Luis Bonilla-Molina
La casa de la nonita Carmen era una humilde construcción de barro y bareque. Toda la estructura de la pequeña vivienda estaba dispuesta alrededor del patio de secado de la semilla de café. Rastrillos de madera colgados en una esquina eran las únicas herramientas que nos dejaban usar a los más chicos en las temporadas de cosecha.
La nona vivía en “tres esquinas”, una aldea productora de la infusión aromática. Los cítricos y matas de “guama” que servían de sombra a los arbustos de café, inundaban con su fragancia todos los rincones. Los muebles, las cortinas de tela, las toallas de baño, las almohadas y cobijas, tenían un dulce aroma a naranja, mandarina o al brebaje mañanero.

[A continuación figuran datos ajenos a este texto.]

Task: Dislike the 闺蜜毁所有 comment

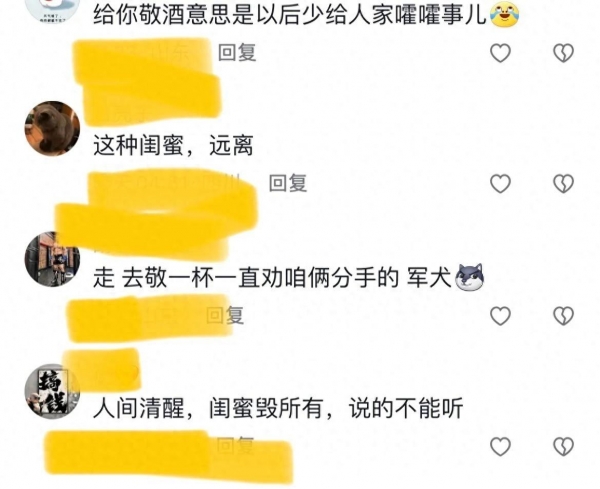Action: 563,446
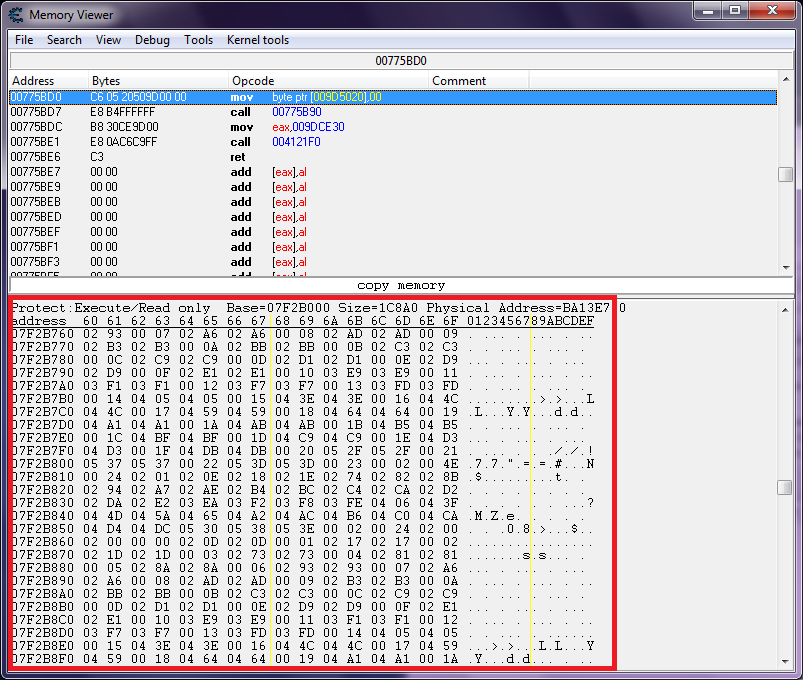Click the disassembler scrollbar thumb

point(786,174)
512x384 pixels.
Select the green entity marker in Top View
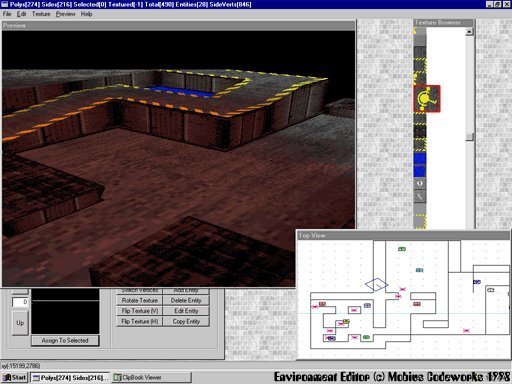(402, 249)
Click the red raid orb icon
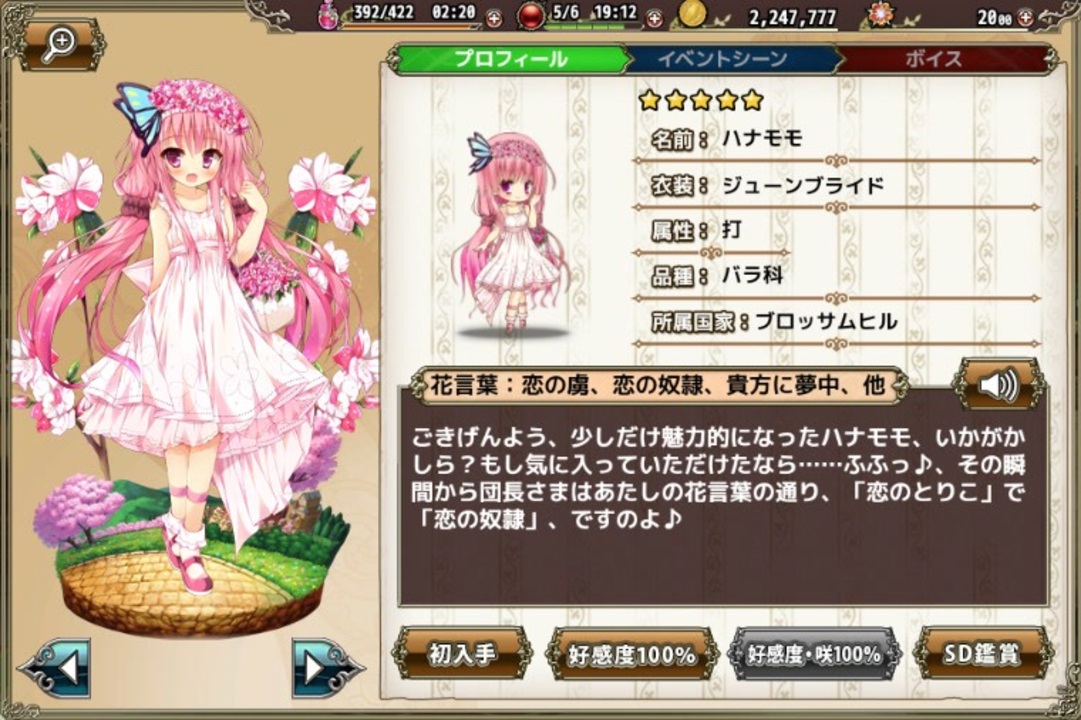Image resolution: width=1081 pixels, height=720 pixels. coord(532,16)
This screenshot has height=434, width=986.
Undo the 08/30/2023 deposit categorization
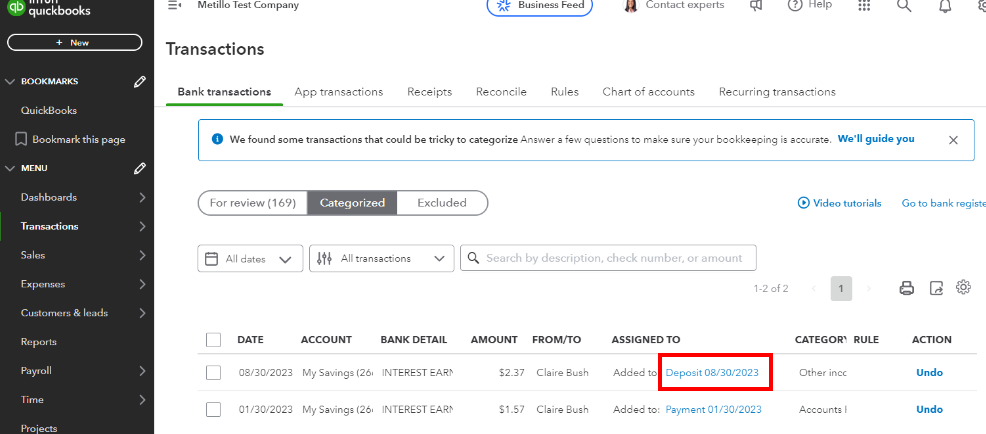pos(929,373)
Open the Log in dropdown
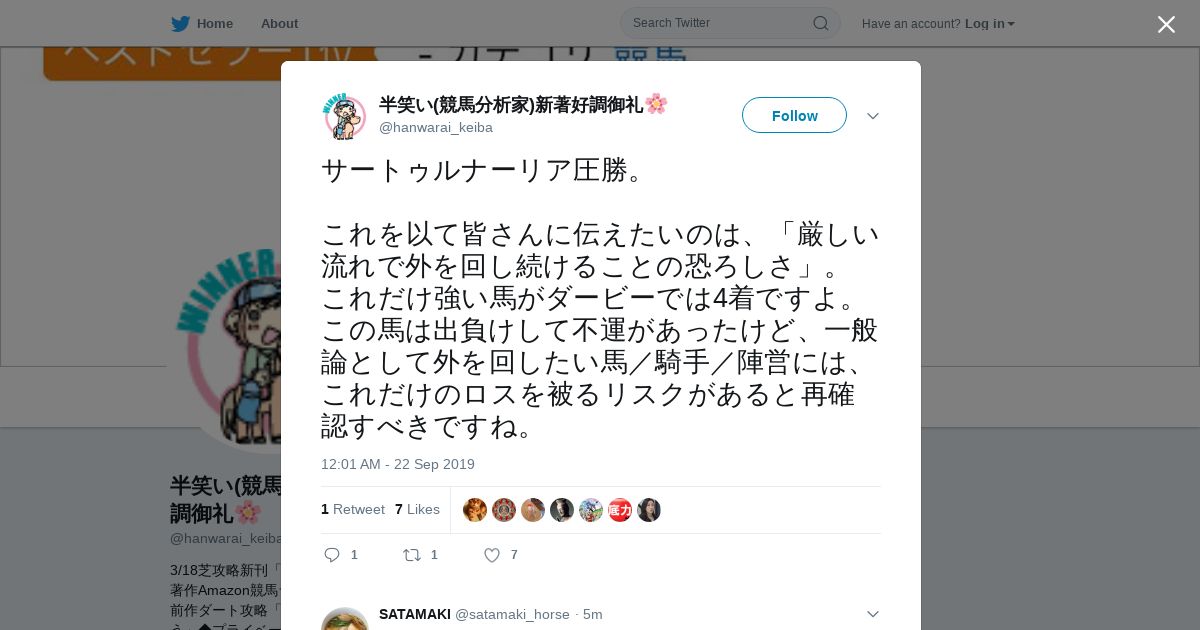The width and height of the screenshot is (1200, 630). [x=989, y=23]
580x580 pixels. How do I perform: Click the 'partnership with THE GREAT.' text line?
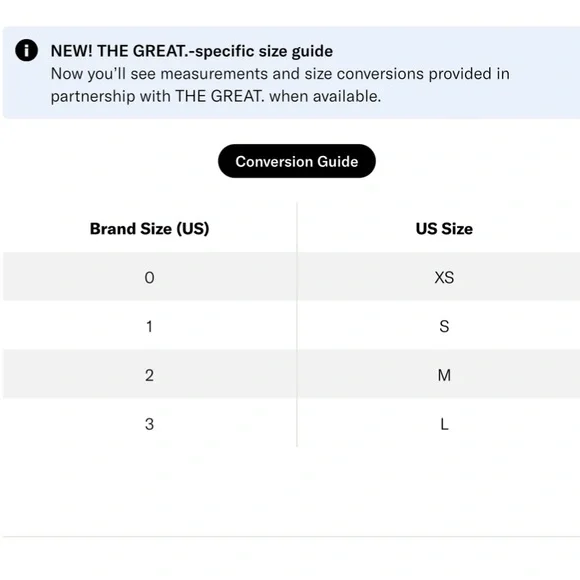click(157, 96)
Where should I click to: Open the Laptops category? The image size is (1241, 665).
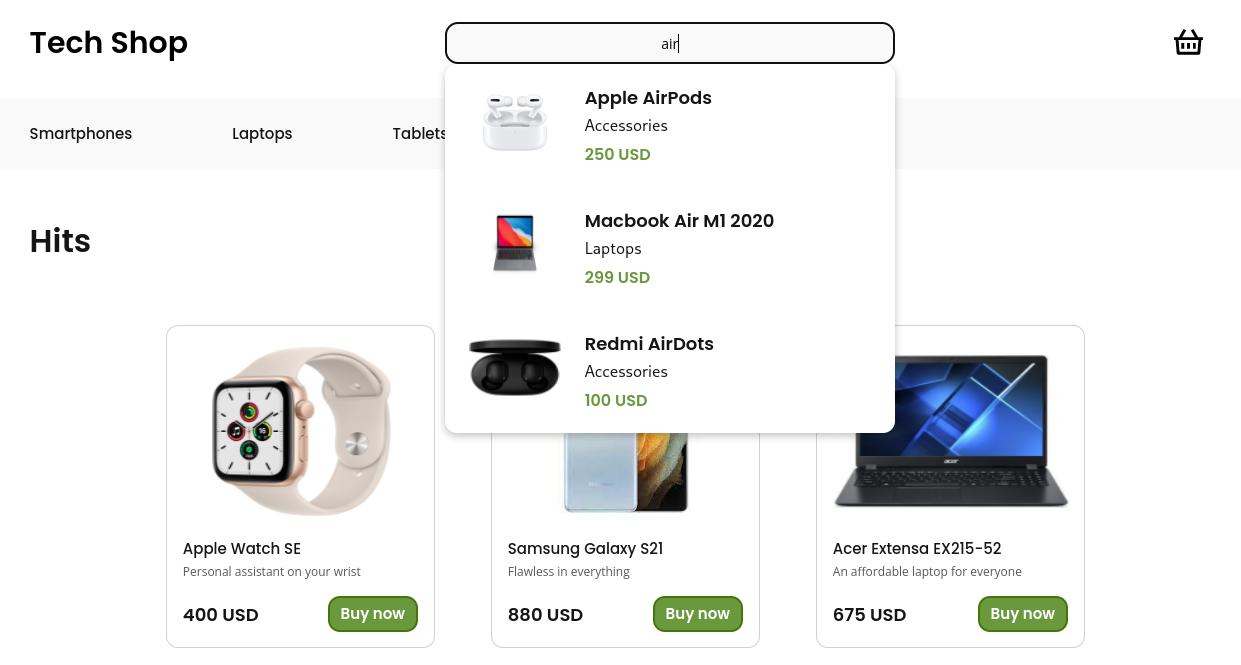tap(262, 133)
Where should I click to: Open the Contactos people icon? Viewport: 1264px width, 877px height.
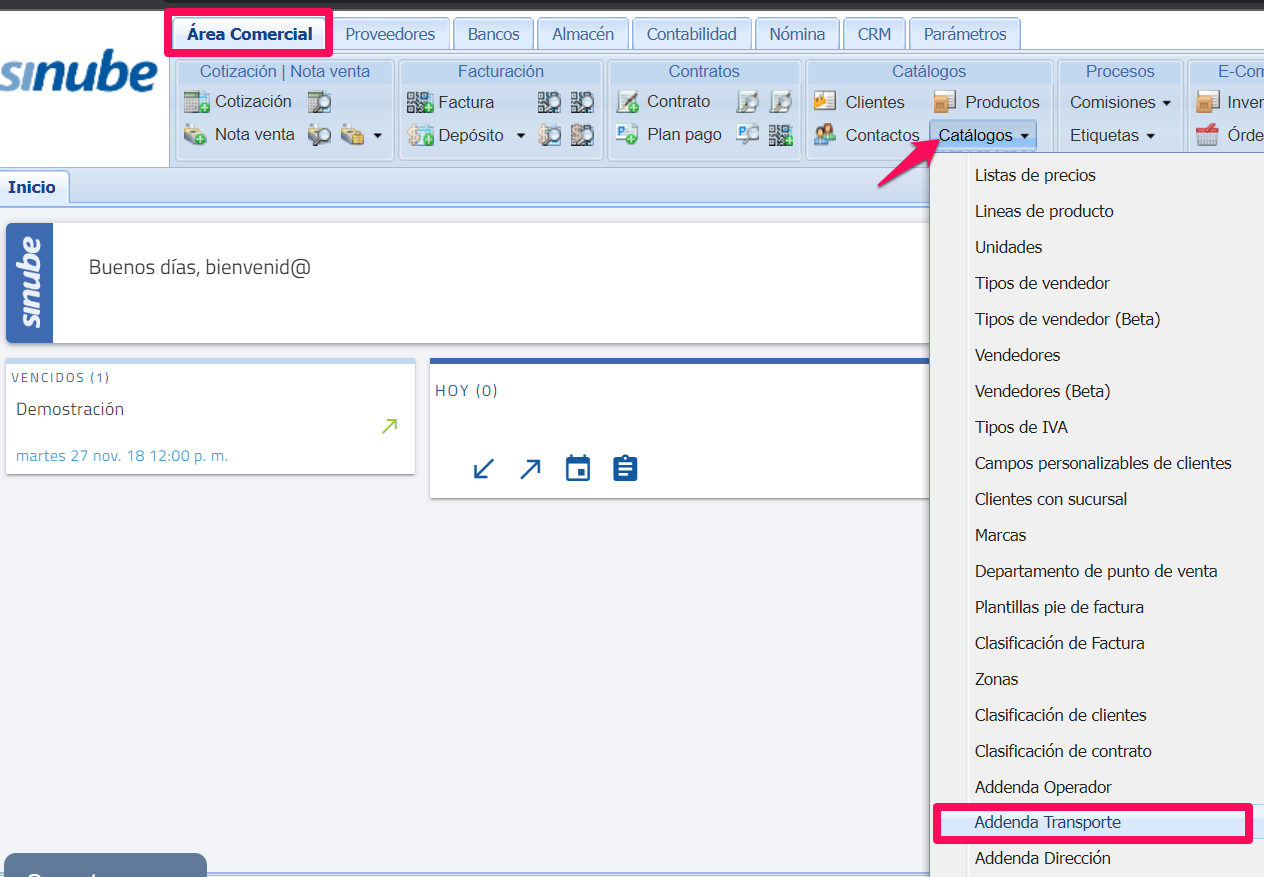[x=825, y=135]
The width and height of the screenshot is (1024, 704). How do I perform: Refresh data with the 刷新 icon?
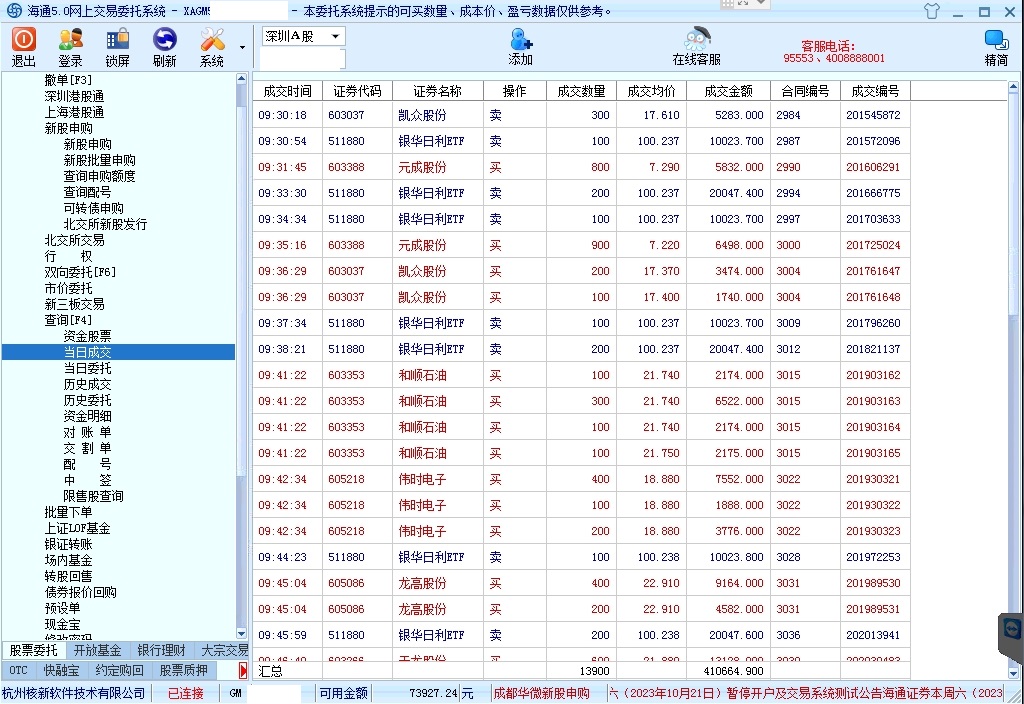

Nos gustaba ir a dormir en el cuarto anexo a la habitación de la abuela. Esa habitación no tenía puerta propia, sino que había que pasar por donde ella dormía para poder salir o entrar. Eso nos daba una sensación de protección y seguridad única. Las ventanas eran de madera y cuando se cerraban se extinguía la luz. Las paredes tenían un grosor de unos 50 centímetros, lo cual no permitía que se escuchara sonido alguno proveniente del exterior.
Mis padres acostumbraban dejarnos con ella algunos fines de semana o en vacaciones. Era un acontecimiento muy importante para nosotros estar en un lugar tan hermoso y vivo. En la comunidad no había alumbrado público, ni electricidad. Cuando llegaba la hora de dormir, mi hermana se ponía nerviosa ante la penumbra que invadía la habitación.
La nonita lo sabía y antes que ello ocurriera salía con un frasco de cristal grande y se perdía entre los arbustos. Cuando regresaba traía entre sus manos un pedazo de cielo, una constelación de luces intermitentes, un arco iris cambiante. Aún no sé cómo lo hacía, pero se las ingeniaba para atrapar un manojo de pequeñas luciérnagas o cocuyos campestres, que colocaba en nuestra mesita de noche. Mi hermana y yo nos dormíamos mirando el titilar de los pequeños animalitos. Cuando despertábamos por la mañana, no había ni un solo gusano de luz en el frasco y ellas nos decía que se habían marchado para acompañarnos en nuestros sueños. Ya de grande descubriría que apenas nos dormíamos ella liberaba a los bichitos.